Problem: Revise the records from the line with "[Primary navigation sidebar] (15, 46)" up to and including the line with "yahoo (955, 134)", replacing "Site Map" with "Site Index" and keeping everything else the same. Return only those lines.

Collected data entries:
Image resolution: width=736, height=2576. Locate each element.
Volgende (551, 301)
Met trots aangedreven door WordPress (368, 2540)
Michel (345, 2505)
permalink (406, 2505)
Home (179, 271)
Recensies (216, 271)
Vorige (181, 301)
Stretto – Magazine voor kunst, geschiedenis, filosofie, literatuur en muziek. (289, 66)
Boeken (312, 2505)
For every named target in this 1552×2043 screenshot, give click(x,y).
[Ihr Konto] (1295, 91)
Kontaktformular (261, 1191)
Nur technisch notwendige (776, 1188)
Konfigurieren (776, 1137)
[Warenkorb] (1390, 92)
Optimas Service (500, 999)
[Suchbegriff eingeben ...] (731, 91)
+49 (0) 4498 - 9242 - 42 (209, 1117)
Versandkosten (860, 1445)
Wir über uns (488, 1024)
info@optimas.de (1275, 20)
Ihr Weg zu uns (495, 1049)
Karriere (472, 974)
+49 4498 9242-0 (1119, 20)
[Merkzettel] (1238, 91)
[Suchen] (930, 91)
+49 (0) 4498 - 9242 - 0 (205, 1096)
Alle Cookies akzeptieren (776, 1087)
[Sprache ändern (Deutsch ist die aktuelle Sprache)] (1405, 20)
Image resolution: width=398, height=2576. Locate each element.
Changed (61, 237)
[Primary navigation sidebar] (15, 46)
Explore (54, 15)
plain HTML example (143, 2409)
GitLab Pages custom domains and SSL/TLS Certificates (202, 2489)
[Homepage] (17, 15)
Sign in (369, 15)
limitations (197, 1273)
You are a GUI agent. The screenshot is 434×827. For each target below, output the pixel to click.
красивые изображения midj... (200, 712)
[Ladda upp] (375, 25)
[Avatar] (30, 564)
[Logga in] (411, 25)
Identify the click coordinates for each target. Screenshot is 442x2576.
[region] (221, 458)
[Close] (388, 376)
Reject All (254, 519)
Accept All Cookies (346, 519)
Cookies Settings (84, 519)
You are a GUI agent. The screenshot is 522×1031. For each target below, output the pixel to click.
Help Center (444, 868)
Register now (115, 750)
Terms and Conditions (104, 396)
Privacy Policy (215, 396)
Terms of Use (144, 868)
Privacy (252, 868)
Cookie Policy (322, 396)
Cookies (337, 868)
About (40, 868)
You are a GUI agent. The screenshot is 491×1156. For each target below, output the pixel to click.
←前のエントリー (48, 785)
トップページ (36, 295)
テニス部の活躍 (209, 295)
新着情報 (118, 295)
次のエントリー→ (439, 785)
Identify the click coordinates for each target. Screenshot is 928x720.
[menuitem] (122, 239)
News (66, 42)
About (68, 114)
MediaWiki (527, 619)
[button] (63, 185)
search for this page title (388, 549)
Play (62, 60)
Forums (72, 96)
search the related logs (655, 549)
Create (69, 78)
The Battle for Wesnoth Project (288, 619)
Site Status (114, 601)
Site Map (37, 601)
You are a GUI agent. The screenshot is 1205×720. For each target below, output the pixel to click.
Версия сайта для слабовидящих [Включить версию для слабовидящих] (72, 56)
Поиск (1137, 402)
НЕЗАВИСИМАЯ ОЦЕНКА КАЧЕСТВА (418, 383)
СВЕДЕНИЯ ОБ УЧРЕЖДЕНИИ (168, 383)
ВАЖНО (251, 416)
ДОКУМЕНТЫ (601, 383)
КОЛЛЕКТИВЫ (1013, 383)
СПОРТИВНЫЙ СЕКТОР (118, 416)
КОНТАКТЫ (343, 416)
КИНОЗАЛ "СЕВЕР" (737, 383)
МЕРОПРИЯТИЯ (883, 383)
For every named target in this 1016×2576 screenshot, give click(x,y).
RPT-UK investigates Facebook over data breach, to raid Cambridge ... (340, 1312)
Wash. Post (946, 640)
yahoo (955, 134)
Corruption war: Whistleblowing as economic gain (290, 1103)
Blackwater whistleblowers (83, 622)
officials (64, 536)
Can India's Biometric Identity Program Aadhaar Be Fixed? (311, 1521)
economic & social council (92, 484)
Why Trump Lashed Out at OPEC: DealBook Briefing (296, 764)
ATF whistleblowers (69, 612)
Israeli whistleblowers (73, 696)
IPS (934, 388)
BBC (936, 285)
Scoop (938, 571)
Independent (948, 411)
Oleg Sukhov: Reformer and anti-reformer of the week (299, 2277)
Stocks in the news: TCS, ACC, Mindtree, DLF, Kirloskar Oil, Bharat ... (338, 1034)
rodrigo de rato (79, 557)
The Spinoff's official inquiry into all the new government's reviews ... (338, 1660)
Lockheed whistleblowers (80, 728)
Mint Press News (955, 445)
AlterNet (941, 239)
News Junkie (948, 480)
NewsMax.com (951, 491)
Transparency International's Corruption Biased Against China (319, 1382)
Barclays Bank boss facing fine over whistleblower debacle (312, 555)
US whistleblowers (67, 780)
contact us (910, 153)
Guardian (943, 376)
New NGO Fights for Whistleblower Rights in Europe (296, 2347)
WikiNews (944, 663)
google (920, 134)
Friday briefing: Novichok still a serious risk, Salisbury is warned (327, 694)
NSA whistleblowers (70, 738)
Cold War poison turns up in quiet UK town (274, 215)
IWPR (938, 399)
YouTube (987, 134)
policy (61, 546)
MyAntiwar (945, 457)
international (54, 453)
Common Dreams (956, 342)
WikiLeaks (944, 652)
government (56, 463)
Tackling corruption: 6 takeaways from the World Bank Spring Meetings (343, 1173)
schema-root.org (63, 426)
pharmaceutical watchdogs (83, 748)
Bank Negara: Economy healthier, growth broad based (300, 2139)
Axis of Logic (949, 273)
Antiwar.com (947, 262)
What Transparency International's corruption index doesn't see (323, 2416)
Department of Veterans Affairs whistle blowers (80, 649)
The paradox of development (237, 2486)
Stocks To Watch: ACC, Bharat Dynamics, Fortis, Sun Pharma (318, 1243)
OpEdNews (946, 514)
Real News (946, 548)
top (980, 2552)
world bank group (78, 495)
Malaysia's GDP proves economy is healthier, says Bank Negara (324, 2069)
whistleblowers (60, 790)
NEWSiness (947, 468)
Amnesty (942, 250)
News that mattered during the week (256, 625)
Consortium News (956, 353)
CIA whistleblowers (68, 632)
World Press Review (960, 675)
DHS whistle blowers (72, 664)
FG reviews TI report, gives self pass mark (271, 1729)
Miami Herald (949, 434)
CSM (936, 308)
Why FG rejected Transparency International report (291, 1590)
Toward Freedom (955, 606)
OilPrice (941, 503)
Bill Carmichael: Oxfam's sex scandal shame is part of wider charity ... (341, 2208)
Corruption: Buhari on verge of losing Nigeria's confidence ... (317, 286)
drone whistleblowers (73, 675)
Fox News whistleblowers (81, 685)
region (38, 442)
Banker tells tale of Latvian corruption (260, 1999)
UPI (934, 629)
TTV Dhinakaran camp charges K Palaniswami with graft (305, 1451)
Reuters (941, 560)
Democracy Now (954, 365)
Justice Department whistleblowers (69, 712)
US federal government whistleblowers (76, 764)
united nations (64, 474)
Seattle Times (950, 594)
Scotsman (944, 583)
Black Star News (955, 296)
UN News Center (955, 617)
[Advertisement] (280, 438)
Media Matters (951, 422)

Task solution:
[Primary navigation sidebar] (15, 46)
Explore (54, 15)
plain HTML example (143, 2409)
GitLab Pages custom domains and SSL/TLS Certificates (202, 2489)
[Homepage] (17, 15)
Sign in (369, 15)
limitations (197, 1273)
You are a GUI agent. The screenshot is 434×827. For each target below, output the pixel to click.
красивые изображения midj... (200, 712)
[Ladda upp] (375, 25)
[Avatar] (30, 564)
[Logga in] (411, 25)
Identify the click coordinates for each target. Screenshot is 442x2576.
[region] (221, 458)
[Close] (388, 376)
Reject All (254, 519)
Accept All Cookies (346, 519)
Cookies Settings (84, 519)
You are a GUI agent. The screenshot is 522×1031. For each target below, output the pixel to click.
Help Center (444, 868)
Register now (115, 750)
Terms and Conditions (104, 396)
Privacy Policy (215, 396)
Terms of Use (144, 868)
Privacy (252, 868)
Cookie Policy (322, 396)
Cookies (337, 868)
About (40, 868)
You are a GUI agent. The screenshot is 491×1156. For each target below, output the pixel to click.
←前のエントリー (48, 785)
トップページ (36, 295)
テニス部の活躍 (209, 295)
新着情報 (118, 295)
次のエントリー→ (439, 785)
Identify the click coordinates for each target. Screenshot is 928x720.
[menuitem] (122, 239)
News (66, 42)
About (68, 114)
MediaWiki (527, 619)
[button] (63, 185)
search for this page title (388, 549)
Play (62, 60)
Forums (72, 96)
search the related logs (655, 549)
Create (69, 78)
The Battle for Wesnoth Project (288, 619)
Site Status (114, 601)
Site Index (37, 601)
You are a GUI agent. The screenshot is 1205×720. For each target below, output the pixel to click.
Версия сайта для слабовидящих [Включить версию для слабовидящих] (72, 56)
Поиск (1137, 402)
НЕЗАВИСИМАЯ ОЦЕНКА КАЧЕСТВА (418, 383)
СВЕДЕНИЯ ОБ УЧРЕЖДЕНИИ (168, 383)
ВАЖНО (251, 416)
ДОКУМЕНТЫ (601, 383)
КОЛЛЕКТИВЫ (1013, 383)
СПОРТИВНЫЙ СЕКТОР (118, 416)
КОНТАКТЫ (343, 416)
КИНОЗАЛ "СЕВЕР" (737, 383)
МЕРОПРИЯТИЯ (883, 383)
For every named target in this 1016×2576 screenshot, give click(x,y).
RPT-UK investigates Facebook over data breach, to raid Cambridge ... (340, 1312)
Wash. Post (946, 640)
yahoo (955, 134)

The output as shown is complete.